Louise Anne Bouchard est née à Montréal et vit en Suisse depuis douze ans. Photographe de formation, scénariste et dialoguiste de films, elle publie, tous les deux ans, de brefs romans convulsifs et déroutants. On se souvient des Sans-soleil, paru en 1999, qui retraçait dans une langue inimitable l'arrivée, dans un petit village valaisan, d'une étrangère aussi étrange qu'irréductible. Roman des rapports amoureux, de l'ouverture (ou de la fermeture) à l'autre, des bouleversements progressifs d'hommes et de femmes en proie à la passion…
L'étrange et l'étranger se retrouvent dans le dernier livre de Louise Anne Bouchard. Et d'abord dans le titre, Vai piano, en italien, qui signifie “ va lentement ”. Dans le thème, ensuite, puisque le roman raconte le voyage en Sicile d'une belle étrangère qui va tomber dans les bras (ou plutôt les filets) d'un médecin de Taormina. L'histoire serait banale sans la présence, constante et clandestine, du mari défunt qui suit son ex pas à pas, jour après jour, et surtout nuit après nuit. Mort et enterré, pourtant, le mari n'a de cesse d'espionner sa femme, à qui il s'adresse continuellement, dans une sorte de lettre ouverte adressée à celle qu'il a perdue, mais qu'il continue de maîtriser et de manipuler d'outre-tombe.
Tout, chez Louise Anne Bouchard, est affaire de regards et de mots.

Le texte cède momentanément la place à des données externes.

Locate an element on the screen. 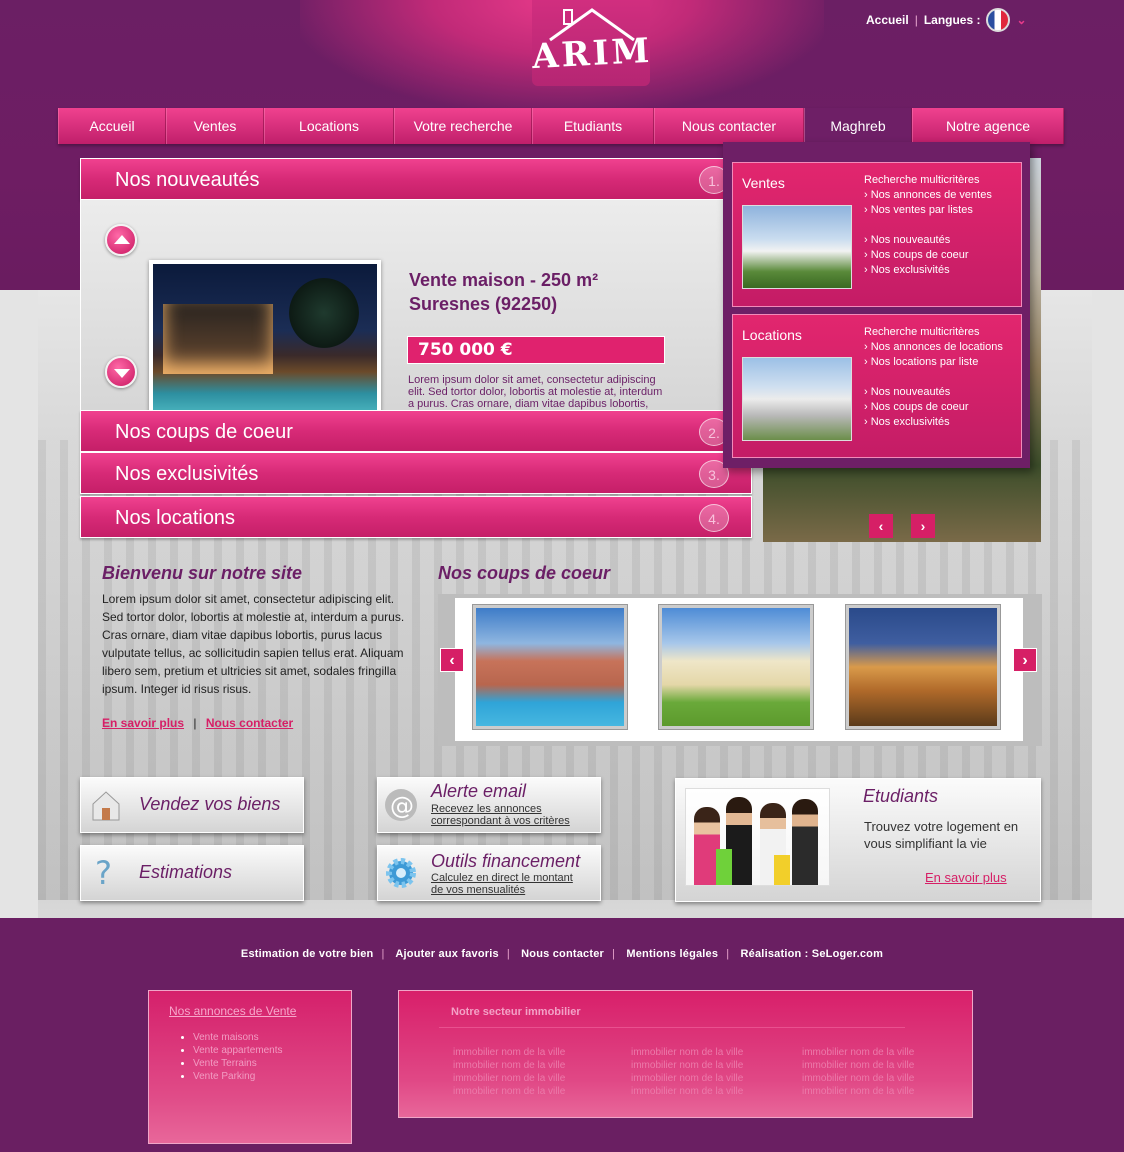  nav-item-locations: Locations is located at coordinates (329, 126).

Regard d'une incroyable cruauté, parfois, qui transperce les apparences, refuse les faux-semblants, fait éclater au fil des pages une vérité qui tantôt dérange (mais il ne faut pas tomber dans le piège de cette provocation), et tantôt éclaire d'une lumière nouvelle les relations amoureuses (car chaque roman de Louise Anne Bouchard est le récit d'une passion extrême, vécue jusqu'à son paroxysme). Langage d'une grande inventivité, ensuite, d'une musique nerveuse, d'une cadence régulière, preuve d'une grande maîtrise de la langue. Quand les regards et les mots se confondent, ou plutôt se répondent, cela donne un feu d'artifice. Un vrai régal !

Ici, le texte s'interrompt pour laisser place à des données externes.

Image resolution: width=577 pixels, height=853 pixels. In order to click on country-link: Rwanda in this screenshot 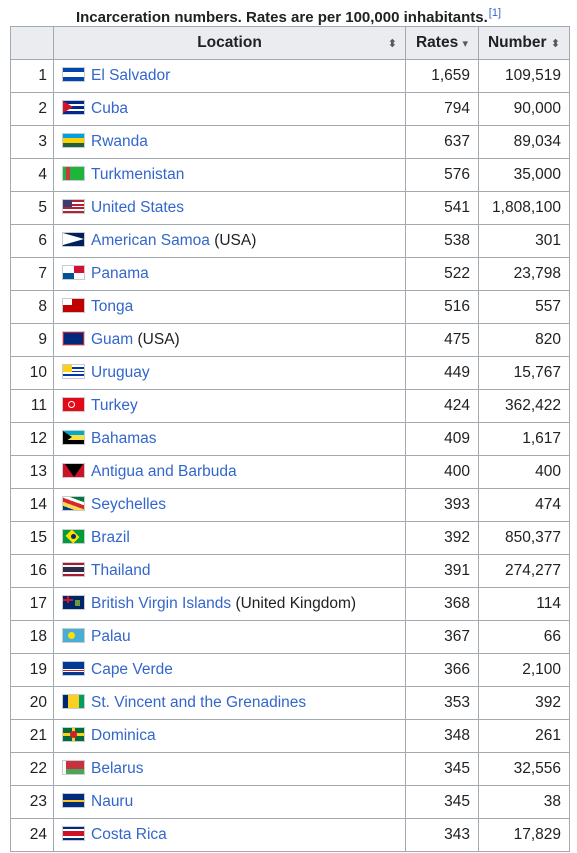, I will do `click(120, 142)`. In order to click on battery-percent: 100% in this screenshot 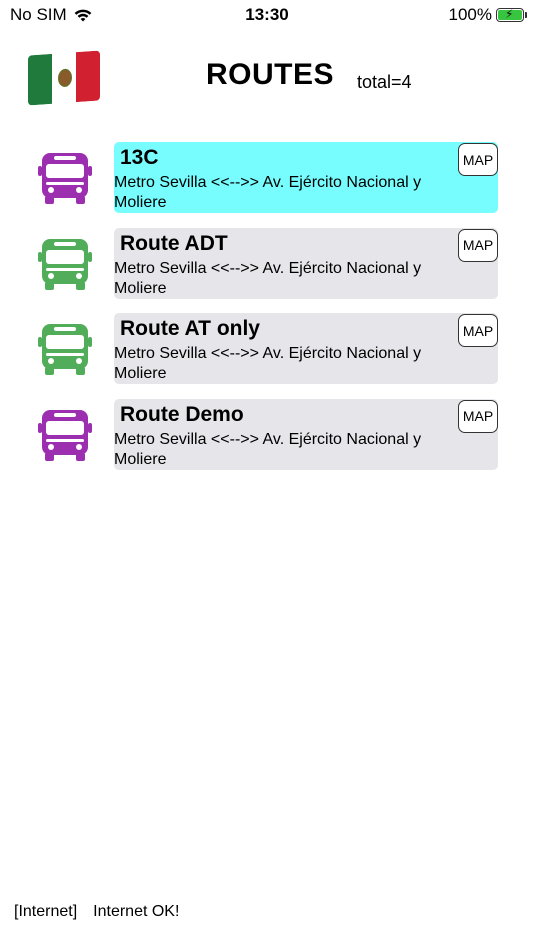, I will do `click(470, 14)`.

* Louise Anne Bouchard, Vai piano, roman, l'Âge d'Homme, 2001.
On ne présente plus Michèle Auer, qui travailla longtemps dans l'édition parisienne avant de venir s'installer, avec son mari Micha, du côté de Genève : quiconque s'intéresse, de près ou de loin, à la photographie, en Suisse comme en Europe, a rencontré cette femme de caractère qui collectionne les images et les appareils de photo, les beaux livres et les œufs de toute sorte.
Ce texte, à peu près inconnu du public, est pourtant un chef-d'œuvre, autant qu'une curiosité. Il traite, en précurseur, de l'art photographique, et plus précisément de la question de l'imitation, de l'esthétique et de la ressemblance en photographie. Ecrit en réaction à la publication d'un ouvrage paru en 1941 à Paris, Excursions daguerriennes. Vues et monuments les plus remarquables du globe (reprise dans le volume d'Ides et Calendes) le texte de Töpffer, écrit trois ans après la découverte de Daguerre, extrêmement clair et réfléchi, intitulé fort explicitement De la plaque Daguerre : le corps moins l'âme, nous introduit directement aux problématiques les plus contemporaines sur l'image et sa reproduction.